An ArraySlice still feels like an array. It has indices that don’t start at zero. It can escape freely. It doesn’t communicate borrowing semantics. And most importantly, it doesn’t integrate with Swift’s ownership model.
A Span is intentionally limited. You can subscript it, iterate it, and that’s mostly it. Those limitations are a feature, not a weakness. They make it easier for the compiler to reason about lifetimes and easier for humans to reason about correctness.
If you’ve ever had to explain to someone why slice[0] crashes because the slice’s start index isn’t zero, you already know why Span exists.
Real-World Usage: Parsing Binary Data
Let’s ground this in something concrete.
Imagine you’re parsing a binary header from a file or network packet. You don’t want to copy anything, and you definitely don’t want unsafe pointer arithmetic leaking everywhere.
With Span, this becomes straightforward:
struct Header {
let version: UInt8
let flags: UInt8
let length: UInt16
}
func parseHeader(_ data: Span<UInt8>) -> Header? {
guard data.count >= 4 else { return nil }
let version = data[0]
let flags = data[1]
let length = UInt16(data[2]) << 8 | UInt16(data[3])
return Header(version: version, flags: flags, length: length)
}
At the call site:
buffer.withSpan { span in
if let header = parseHeader(span) {
print(header)
}
}
No copying. No unsafe pointers. No lifetime bugs. The compiler enforces that parseHeader cannot stash data anywhere.
This is exactly the kind of code Span was designed for.
Mutable Spans And Controlled Mutation
There is also MutableSpan, which does exactly what it sounds like: a mutable view into contiguous memory.
This is useful when you want to write into a buffer without reallocating it or exposing unsafe APIs.
For example:
func zeroOut(_ data: inout MutableSpan<UInt8>) {
for i in 0..<data.count {
data[i] = 0
}
}
And at the call site:
var buffer = [UInt8](repeating: 1, count: 1024)

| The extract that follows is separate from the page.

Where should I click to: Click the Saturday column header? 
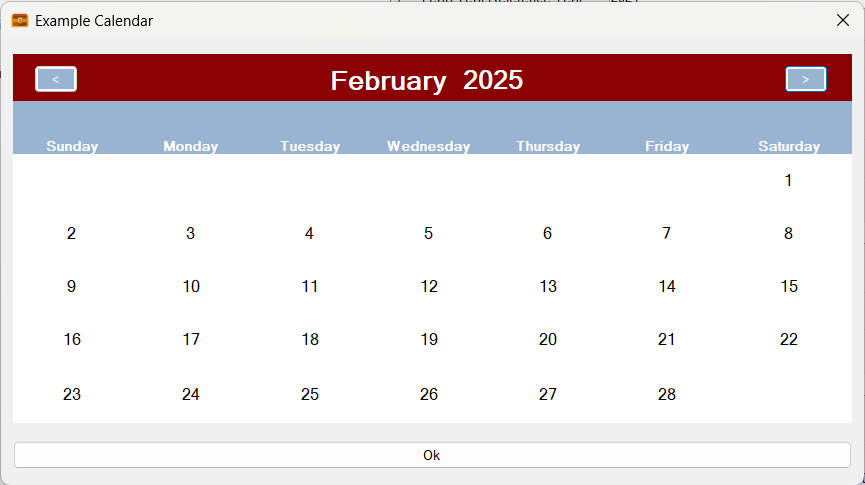788,146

buffer.withMutableSpan { span in
zeroOut(&span)
}
Again, the key point is scope. Mutation is allowed, but only while the borrow is active. Once the closure ends, the span is gone.
Why Span Fits Swift’S Direction
If you zoom out, Span makes a lot of sense in the broader context of where Swift is heading.
Swift is moving away from “trust me, this is probably fine” abstractions and toward explicit ownership, explicit borrowing, and predictable performance. Span fits that philosophy perfectly.
It doesn’t replace arrays. It doesn’t replace unsafe pointers. It sits between them, providing a safe, expressive middle ground that works with the compiler instead of around it.
It also makes Swift more competitive in domains where C and C++ historically dominated, not because they were nicer languages, but because they let you see and control memory. Span brings that control without abandoning safety.
When You Should Actually Use It
You don’t need Span everywhere. UI code, business logic, and most application-level Swift will never touch it, and that’s fine.
You should reach for Span when you are writing APIs that consume data without owning it, when performance matters, or when copying would be wasteful or misleading. If you find yourself writing functions that take arrays but never store them, Span is probably a better fit.
The moment you start thinking about lifetimes and memory access patterns, Span stops feeling like an advanced feature and starts feeling like the obvious tool.
Final Thoughts
Span is one of those features that quietly improves Swift without demanding attention. It doesn’t change how most people write code day to day, but it makes it possible to write better low-level Swift when you need to.
It gives you honesty in APIs, safety without ceremony, and performance without magic. That combination is rare, and it’s exactly why Span exists.
Once you start using it, it’s hard to go back to pretending arrays are always cheap.